January 4th, 2023, by Paul Rayburn
Year over Year stats and what You need to know. Stats, charts, and graphs can be very informative and are an essential part of many professionals’ or even individual consumers’ ability to analyze or interpret data. Issues may arise if the data is not qualified or presented to an audience in a meaningful way. Statistics in either raw or graphically presented forms may cause unnecessary confusion. In addition, some stats or graphs actually should in fact be striking or even alarming. The difference is that sometimes it is necessary and sometimes it is just noise.
I recently watched a youtube podcast released on December 18, 2022, with the Chief Economist for the BCREA (British Columbia Real Estate Association) who indicated at one point that he sometimes dreaded explaining YoY stats (Year over Year). This reminded me of a post I had responded to on LinkedIn by a reader of the Association of Interior Realtors monthly summary stats published in October of 2022. The reader was somewhat perplexed that all signs were pointing to declines with huge shifts in YoY data for inventory, and days on market, and yet prices were still up in some areas.
Simple tables showing Year over Year data do not do a good job of explaining to the reader what is going on. Unless a reader had a year’s worth of monthly or quarterly tables in front of them and the type of mind to paint their own picture, a line graph can be infinitely more intuitive. Unfortunately, without context, even line charts can be confusing, and admittedly some of these graphics with multiple sets of data displayed can be a little mind-numbing. There are many other types of graphics that can be used but sometimes just a little added annotation and explanation can bring further clarity.
Here’s the infographic referred to, the link will open a new window but please scroll down to continue the story.
The explanation can be found in the trends that had occurred prior to and over the course of that year. In October of 2021, a year prior, values were on a steep increase with extraordinary demand on inventory creating record lows for inventory and days on market. As we all know now, a few months later the Bank of Canada began an extraordinarily aggressive campaign to fight inflation. This sent real estate markets into a frenzy to beat the rate hikes and lock in on a purchase and then a rapid decline beginning in February to May of 2022. This would have the reverse effect of driving up the indicators of reduced demand in inventory and ultimately days on market while the declining prices were still above the prior year.
In the case of the LinkedIn post, to help explain this apparent anomaly, one way that came to mind was to show the trend lines, highlight the periods being referenced, and highlight the issue. In these time series data graphics, we can see what was happening over a given period which puts the current market into some context. In this example, it is dramatic when viewed over the past five or so years. As indicated that SHOULD have sent a signal to the reader that we are not dealing with an ordinary market and that stable or even increased prices on a YoY basis from Oct 2021 to October 2022 definitely SHOULD NOT have been interpreted at that time as any kind of a stable market. This would be unfortunate as many readers may have interpreted it that way.

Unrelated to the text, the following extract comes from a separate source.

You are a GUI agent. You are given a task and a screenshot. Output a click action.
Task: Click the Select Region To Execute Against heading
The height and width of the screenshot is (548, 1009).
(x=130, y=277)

In a forward-looking view over the next several months, when markets may actually begin to stabilize, the media will likely begin to sensationalize the year-over-year declines from February and March 2022 to the same periods in 2023. Once again, that would be sensationalized and probably gather some headline attention. This is important data but it would be most relevant for analyzing sales during the peak and must be put into perspective for the overall picture.

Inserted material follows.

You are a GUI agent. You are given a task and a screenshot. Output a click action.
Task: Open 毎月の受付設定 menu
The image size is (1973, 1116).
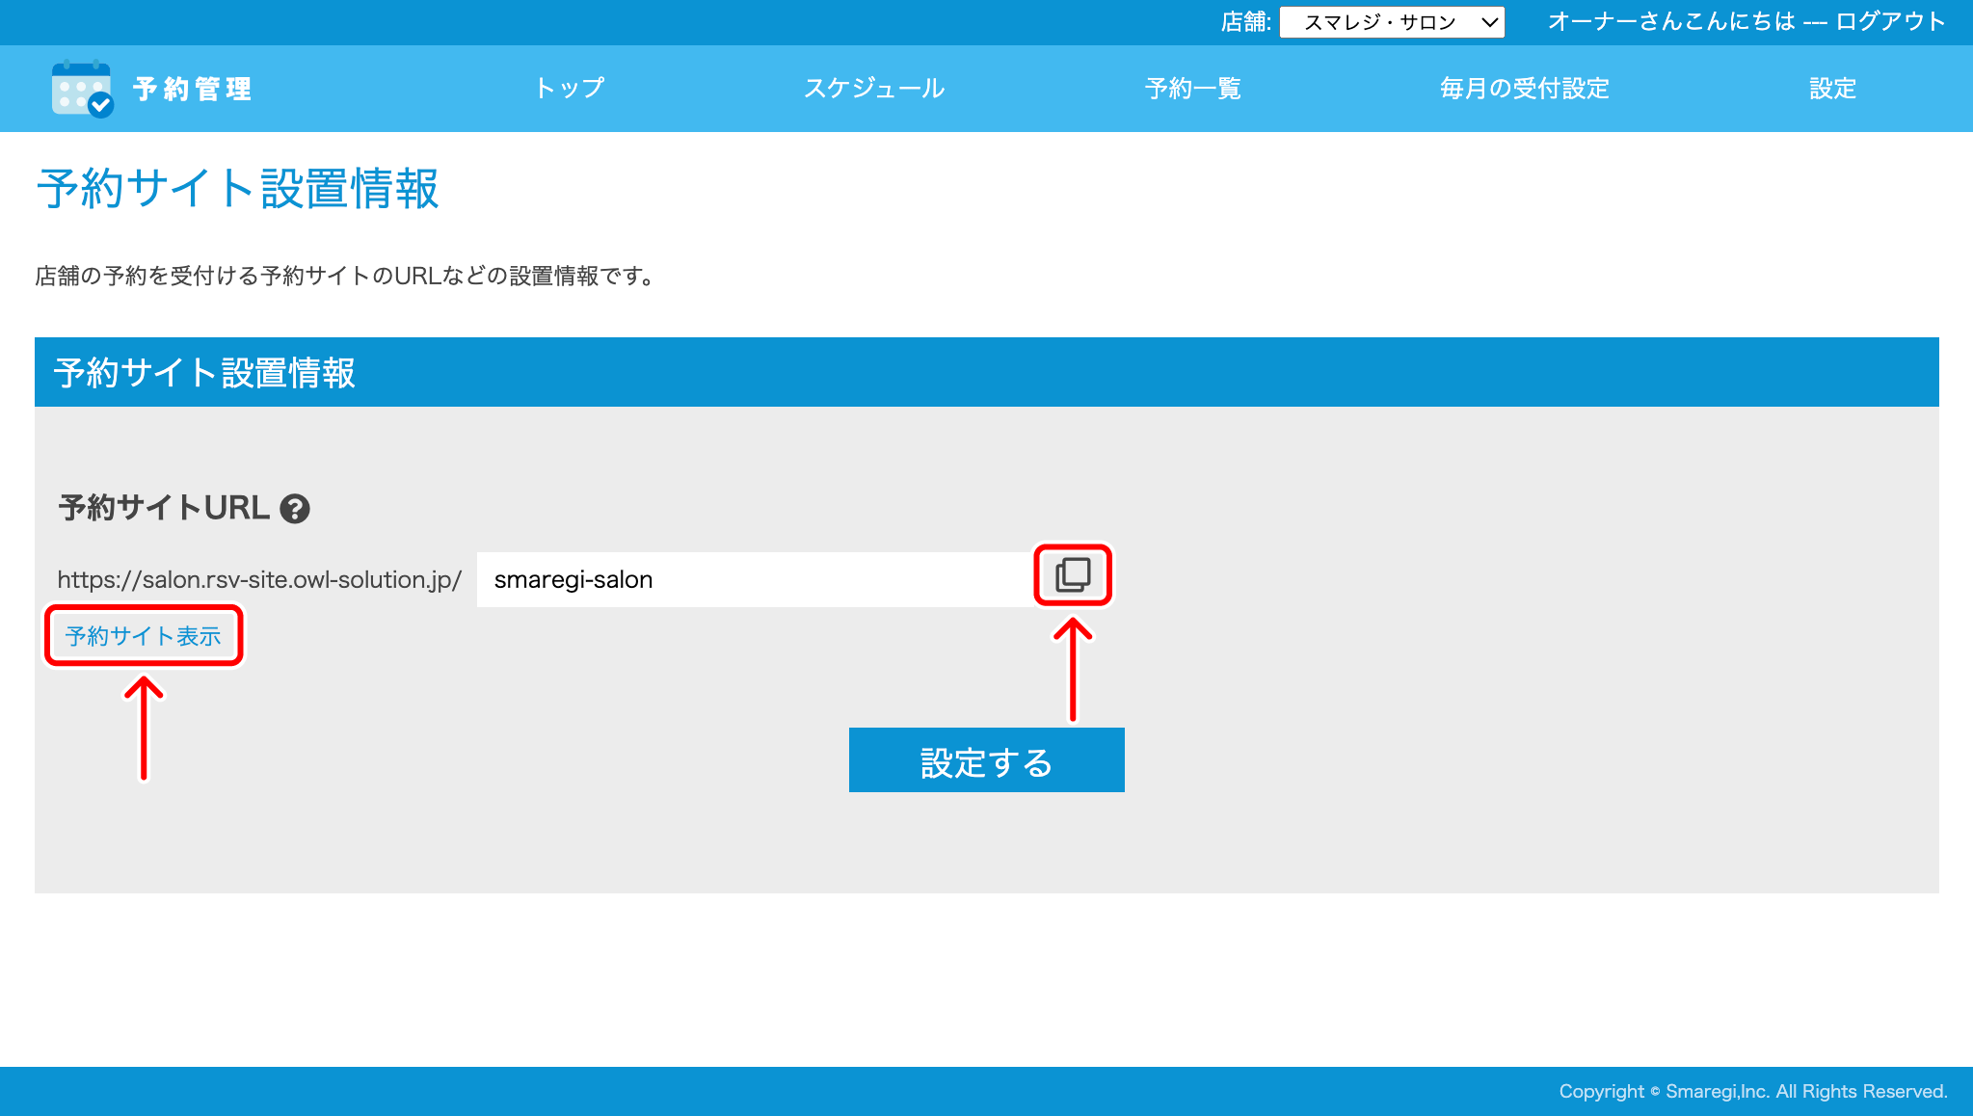click(x=1524, y=89)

One final set of graphics will provide some additional context and provide more insight. Getting back to the original point of this post which was to prepare you for the media reports and stats coming in the next few months. The following graphic shows the price trends over the prior three months from October through December for 2019 and 2022, omitting 2020 and 2021. I have focused on 2019 as it was the most reasonably stable recent 4th quarter period. The lines presented in this graph appear level in comparison to the above charts however, the visual scale must be kept in mind as this data is effectively stretched out on the horizontal axis, almost 70 times that of the whole period shown in the original graphic from Jan 2016 thru Dec 2022. When looking at the whole period in comparison to a relatively stable period, the current period is obviously on a generally significant decline with notable variables between markets in the direction of those trends. The entire interior of BC shows a 2% price decline which is actually fairly modest, while the South Okanagan is showing almost 8% which would be considered very significant and more in line with the most significant declines seen during the second and third quarters of 2022.
Here’s a quick gif video showing the results of stretching or scaling the trend lines.
Stats and graphs can be used in many ways, some are more helpful than others. If you are interested in the real estate market or have decisions that need to be made, reach out to a professional Realtor or a Real Estate Appraiser in your market of interest and inquire as to how they may help you interpret the current market and available data. These types of insights are invaluable and may allow you to make more informed decisions and negotiate your position for the best possible outcomes.
Here’s a link to the Podcast with Brendon Ogmondsun on Youtube https://www.youtube.com/watch?v=fkIlEDRXuuA
Thank you for reading and with that, I wish you a Happy New Year and all the best for 2023!